* Gisle Aas wrote:
>More interesting is:
>
> decode("UTF8", "Bj\xEF\xBF\xBFrn")
>
>where "\xEF\xBF\xBF" is not legal UTF-8 because "\x{FFFF}" is not
>legal Unicode. Either the whole sequence "\xEF\xBF\xBF" is replaced
>by "\x{FFFD}" or each bad byte is giving us
>"Bj\x{FFFD}\x{FFFD}\x{FFFD}rn". I think the later will be more sane,
>especially when you hit on perl 64-bit extension to UTF-8..

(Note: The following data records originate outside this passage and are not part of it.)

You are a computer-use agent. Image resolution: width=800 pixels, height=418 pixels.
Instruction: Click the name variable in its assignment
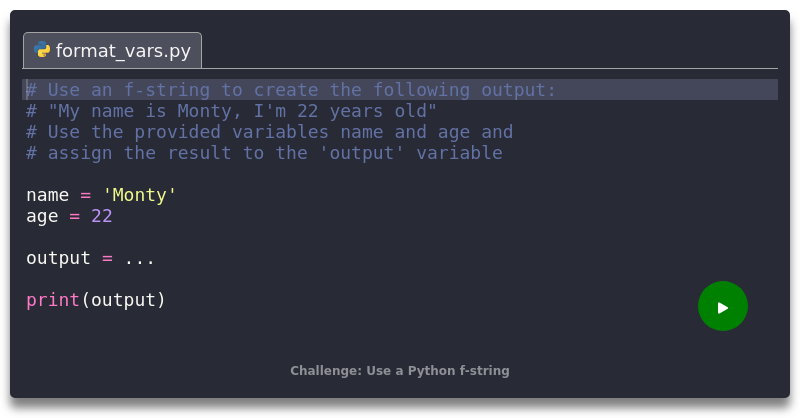(x=47, y=195)
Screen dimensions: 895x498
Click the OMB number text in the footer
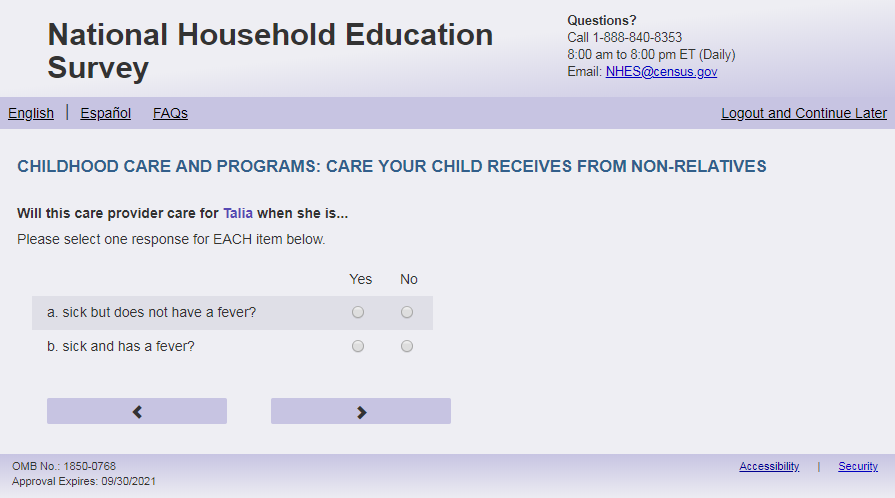pos(64,467)
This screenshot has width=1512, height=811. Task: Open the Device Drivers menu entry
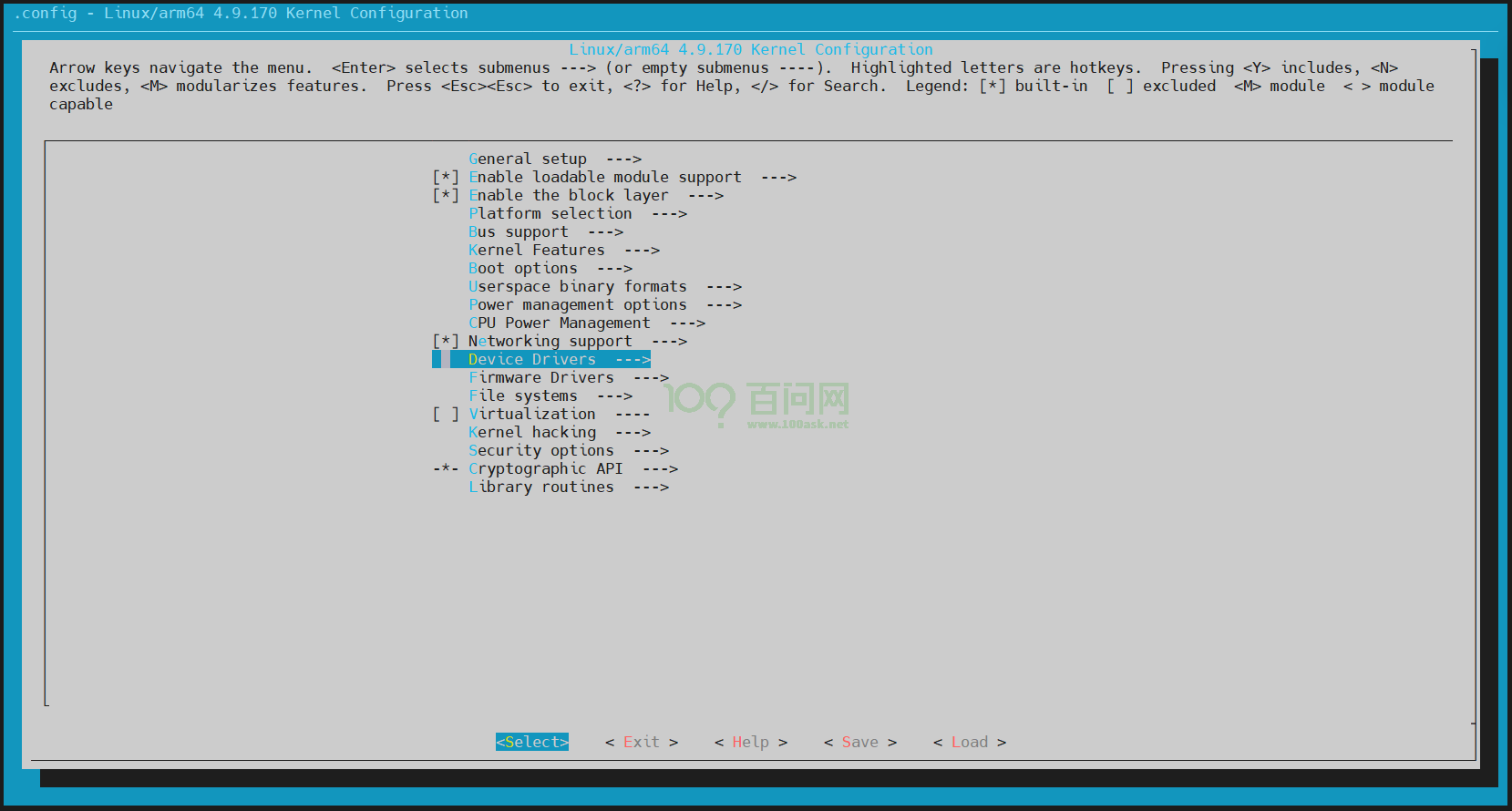(532, 360)
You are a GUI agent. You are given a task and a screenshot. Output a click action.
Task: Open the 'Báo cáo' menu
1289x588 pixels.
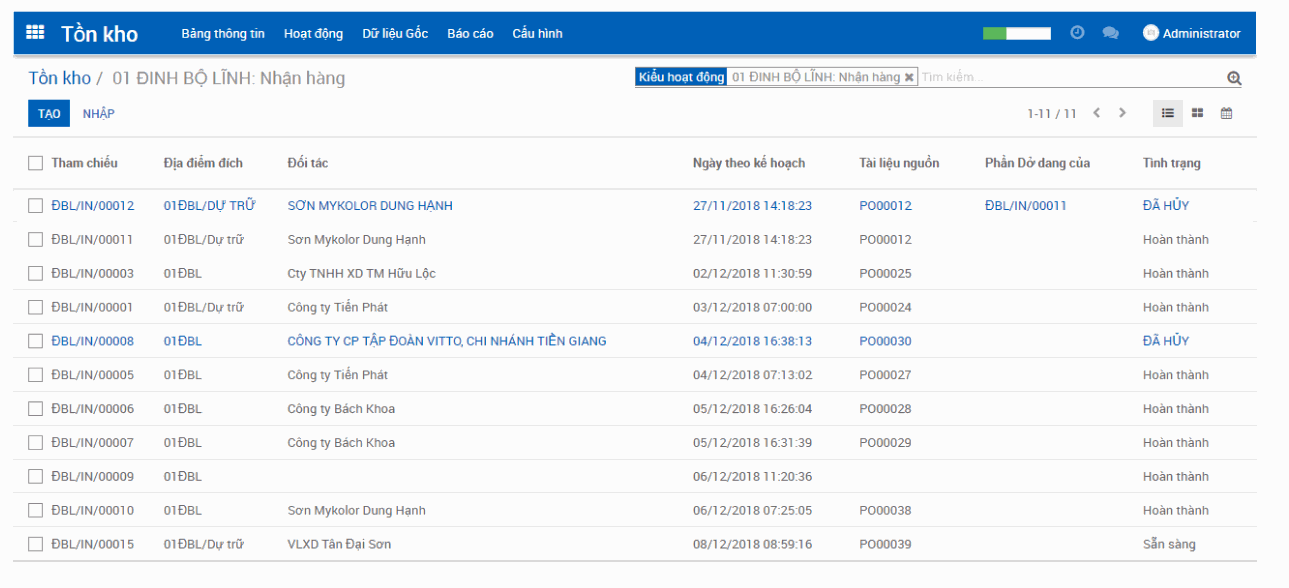470,33
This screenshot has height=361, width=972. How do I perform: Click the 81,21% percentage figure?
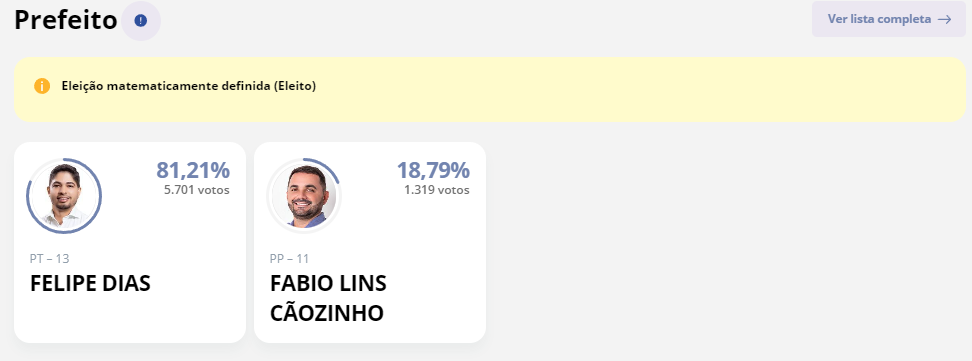click(x=193, y=170)
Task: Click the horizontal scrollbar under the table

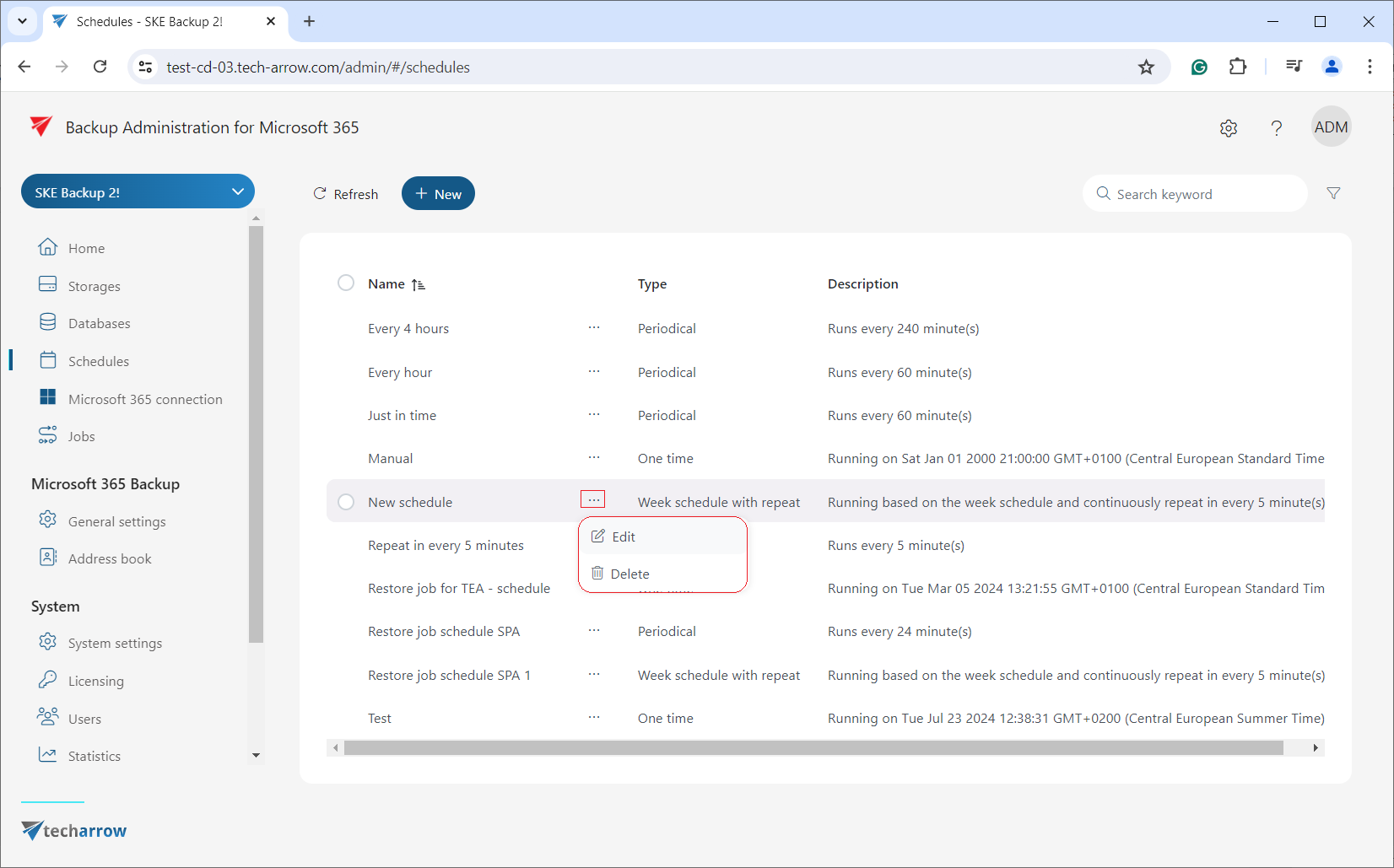Action: tap(813, 748)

I think it should do whatever comes closest to the requirements or
suggestions in Unicode or RFC 3629; I am not sure what that would be
though.
>> Now that we have this problem, introducing more places where one needs
>> to carefully check the documentation what is considered UTF-8 does not
>> seem like the best option, having decode_utf8() and decode(utf8=>...)
>> mean some- thing different is likely going to cause confusion. Maybe
>> this could go the other way round, i.e. introduce a new encoding
>> "UTF-8-Strict" or something.
>
>This is certainly more backwards compatible, but do we really want
>perl applications to exchange illegal UTF-8 by default?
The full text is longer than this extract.